## [What is needed]
Would you copy the material below word for word, beginning with its first line and ending with the line that contains "Follow this blog (983, 1996)"?

## [Provided information]
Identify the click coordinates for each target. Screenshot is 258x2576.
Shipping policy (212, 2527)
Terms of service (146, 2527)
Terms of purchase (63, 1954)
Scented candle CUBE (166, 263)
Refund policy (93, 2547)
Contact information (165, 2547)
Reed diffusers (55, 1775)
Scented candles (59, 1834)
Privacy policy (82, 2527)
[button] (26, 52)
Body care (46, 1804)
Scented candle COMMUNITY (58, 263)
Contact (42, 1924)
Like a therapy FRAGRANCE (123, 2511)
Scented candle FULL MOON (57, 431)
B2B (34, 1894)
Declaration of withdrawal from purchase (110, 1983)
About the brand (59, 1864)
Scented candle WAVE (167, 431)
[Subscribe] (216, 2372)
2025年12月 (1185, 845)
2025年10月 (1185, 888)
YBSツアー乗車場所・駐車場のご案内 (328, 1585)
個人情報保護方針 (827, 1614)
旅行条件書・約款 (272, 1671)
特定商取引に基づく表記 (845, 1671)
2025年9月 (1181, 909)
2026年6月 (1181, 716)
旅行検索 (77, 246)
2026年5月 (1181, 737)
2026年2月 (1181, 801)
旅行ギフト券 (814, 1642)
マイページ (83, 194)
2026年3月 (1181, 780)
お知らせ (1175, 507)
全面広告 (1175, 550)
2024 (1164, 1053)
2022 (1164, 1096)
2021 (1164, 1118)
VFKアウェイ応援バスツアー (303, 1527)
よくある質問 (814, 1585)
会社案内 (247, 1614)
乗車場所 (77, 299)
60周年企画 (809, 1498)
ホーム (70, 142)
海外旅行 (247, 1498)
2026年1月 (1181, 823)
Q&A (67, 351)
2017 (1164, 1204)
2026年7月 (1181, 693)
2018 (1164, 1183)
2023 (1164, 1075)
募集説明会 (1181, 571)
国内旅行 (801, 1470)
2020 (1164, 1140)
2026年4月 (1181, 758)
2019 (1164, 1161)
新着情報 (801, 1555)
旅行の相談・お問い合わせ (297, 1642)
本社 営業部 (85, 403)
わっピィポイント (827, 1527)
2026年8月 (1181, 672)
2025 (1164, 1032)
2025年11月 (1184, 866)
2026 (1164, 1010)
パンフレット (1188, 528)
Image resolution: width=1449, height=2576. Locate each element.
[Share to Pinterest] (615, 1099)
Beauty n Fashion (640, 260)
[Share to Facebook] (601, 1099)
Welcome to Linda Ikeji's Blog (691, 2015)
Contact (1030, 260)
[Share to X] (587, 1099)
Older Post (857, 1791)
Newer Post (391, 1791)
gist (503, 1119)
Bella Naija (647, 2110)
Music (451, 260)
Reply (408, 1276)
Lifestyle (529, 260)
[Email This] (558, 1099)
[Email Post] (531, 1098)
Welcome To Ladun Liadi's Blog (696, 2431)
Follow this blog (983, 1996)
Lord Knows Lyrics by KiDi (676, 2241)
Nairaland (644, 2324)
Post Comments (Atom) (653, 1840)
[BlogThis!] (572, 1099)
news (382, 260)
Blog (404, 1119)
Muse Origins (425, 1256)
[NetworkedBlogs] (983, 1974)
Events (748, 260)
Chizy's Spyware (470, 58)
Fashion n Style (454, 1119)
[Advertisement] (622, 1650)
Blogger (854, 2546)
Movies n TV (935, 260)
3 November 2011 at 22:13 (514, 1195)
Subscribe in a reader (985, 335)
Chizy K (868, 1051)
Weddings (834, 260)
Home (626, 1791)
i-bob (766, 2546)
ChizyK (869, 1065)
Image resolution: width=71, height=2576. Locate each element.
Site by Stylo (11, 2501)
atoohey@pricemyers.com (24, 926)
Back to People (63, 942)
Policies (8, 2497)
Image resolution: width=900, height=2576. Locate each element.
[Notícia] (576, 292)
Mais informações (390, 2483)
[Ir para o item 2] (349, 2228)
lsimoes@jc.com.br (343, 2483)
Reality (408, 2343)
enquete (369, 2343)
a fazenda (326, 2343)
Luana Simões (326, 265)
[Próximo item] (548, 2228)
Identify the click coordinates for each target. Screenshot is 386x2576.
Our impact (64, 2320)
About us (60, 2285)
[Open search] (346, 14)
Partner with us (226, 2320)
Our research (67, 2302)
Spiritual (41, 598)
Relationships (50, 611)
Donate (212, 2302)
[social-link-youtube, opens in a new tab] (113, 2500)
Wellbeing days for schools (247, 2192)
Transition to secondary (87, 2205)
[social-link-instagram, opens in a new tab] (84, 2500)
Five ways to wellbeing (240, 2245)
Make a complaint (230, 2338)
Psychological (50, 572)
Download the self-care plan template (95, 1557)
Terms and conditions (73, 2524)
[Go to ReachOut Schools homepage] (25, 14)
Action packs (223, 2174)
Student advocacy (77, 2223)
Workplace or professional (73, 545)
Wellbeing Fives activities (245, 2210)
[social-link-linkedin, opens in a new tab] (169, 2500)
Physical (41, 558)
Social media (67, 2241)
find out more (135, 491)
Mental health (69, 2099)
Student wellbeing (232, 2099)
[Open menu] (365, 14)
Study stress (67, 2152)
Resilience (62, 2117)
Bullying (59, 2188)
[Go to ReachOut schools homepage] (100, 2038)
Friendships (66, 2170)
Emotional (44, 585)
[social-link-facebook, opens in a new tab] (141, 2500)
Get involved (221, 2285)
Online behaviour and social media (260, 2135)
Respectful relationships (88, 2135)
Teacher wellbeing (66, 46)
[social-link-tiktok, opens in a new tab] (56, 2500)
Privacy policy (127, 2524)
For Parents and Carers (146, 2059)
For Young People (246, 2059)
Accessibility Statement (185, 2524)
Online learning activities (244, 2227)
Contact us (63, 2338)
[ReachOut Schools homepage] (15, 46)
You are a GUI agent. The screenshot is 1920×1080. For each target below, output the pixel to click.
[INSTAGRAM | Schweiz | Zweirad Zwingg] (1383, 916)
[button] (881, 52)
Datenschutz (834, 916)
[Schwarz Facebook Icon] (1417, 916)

## [Written answer]
Identify the click coordinates for each target. Screenshot is 258x2576.
Shipping policy (212, 2527)
Terms of service (146, 2527)
Terms of purchase (63, 1954)
Scented candle CUBE (166, 263)
Refund policy (93, 2547)
Contact information (165, 2547)
Reed diffusers (55, 1775)
Scented candles (59, 1834)
Privacy policy (82, 2527)
[button] (26, 52)
Body care (46, 1804)
Scented candle COMMUNITY (58, 263)
Contact (42, 1924)
Like a therapy FRAGRANCE (123, 2511)
Scented candle FULL MOON (57, 431)
B2B (34, 1894)
Declaration of withdrawal from purchase (110, 1983)
About the brand (59, 1864)
Scented candle WAVE (167, 431)
[Subscribe] (216, 2372)
2025年12月 (1185, 845)
2025年10月 (1185, 888)
YBSツアー乗車場所・駐車場のご案内 (328, 1585)
個人情報保護方針 (827, 1614)
旅行条件書・約款 (272, 1671)
特定商取引に基づく表記 (845, 1671)
2025年9月 (1181, 909)
2026年6月 (1181, 716)
旅行検索 (77, 246)
2026年5月 (1181, 737)
2026年2月 (1181, 801)
旅行ギフト券 (814, 1642)
マイページ (83, 194)
2026年3月 (1181, 780)
お知らせ (1175, 507)
全面広告 (1175, 550)
2024 (1164, 1053)
2022 (1164, 1096)
2021 (1164, 1118)
VFKアウェイ応援バスツアー (303, 1527)
よくある質問 (814, 1585)
会社案内 (247, 1614)
乗車場所 (77, 299)
60周年企画 (809, 1498)
ホーム (70, 142)
海外旅行 (247, 1498)
2026年1月 (1181, 823)
Q&A (67, 351)
2017 (1164, 1204)
2026年7月 (1181, 693)
2018 (1164, 1183)
2023 (1164, 1075)
募集説明会 (1181, 571)
国内旅行 (801, 1470)
2020 (1164, 1140)
2026年4月 (1181, 758)
2019 (1164, 1161)
新着情報 (801, 1555)
旅行の相談・お問い合わせ (297, 1642)
本社 営業部 (85, 403)
わっピィポイント (827, 1527)
2026年8月 (1181, 672)
2025 (1164, 1032)
2025年11月 (1184, 866)
2026 (1164, 1010)
パンフレット (1188, 528)
Image resolution: width=1449, height=2576. Locate each element.
[Share to Pinterest] (615, 1099)
Beauty n Fashion (640, 260)
[Share to Facebook] (601, 1099)
Welcome to Linda Ikeji's Blog (691, 2015)
Contact (1030, 260)
[Share to X] (587, 1099)
Older Post (857, 1791)
Newer Post (391, 1791)
gist (503, 1119)
Bella Naija (647, 2110)
Music (451, 260)
Reply (408, 1276)
Lifestyle (529, 260)
[Email This] (558, 1099)
[Email Post] (531, 1098)
Welcome To Ladun Liadi's Blog (696, 2431)
Follow this blog (983, 1996)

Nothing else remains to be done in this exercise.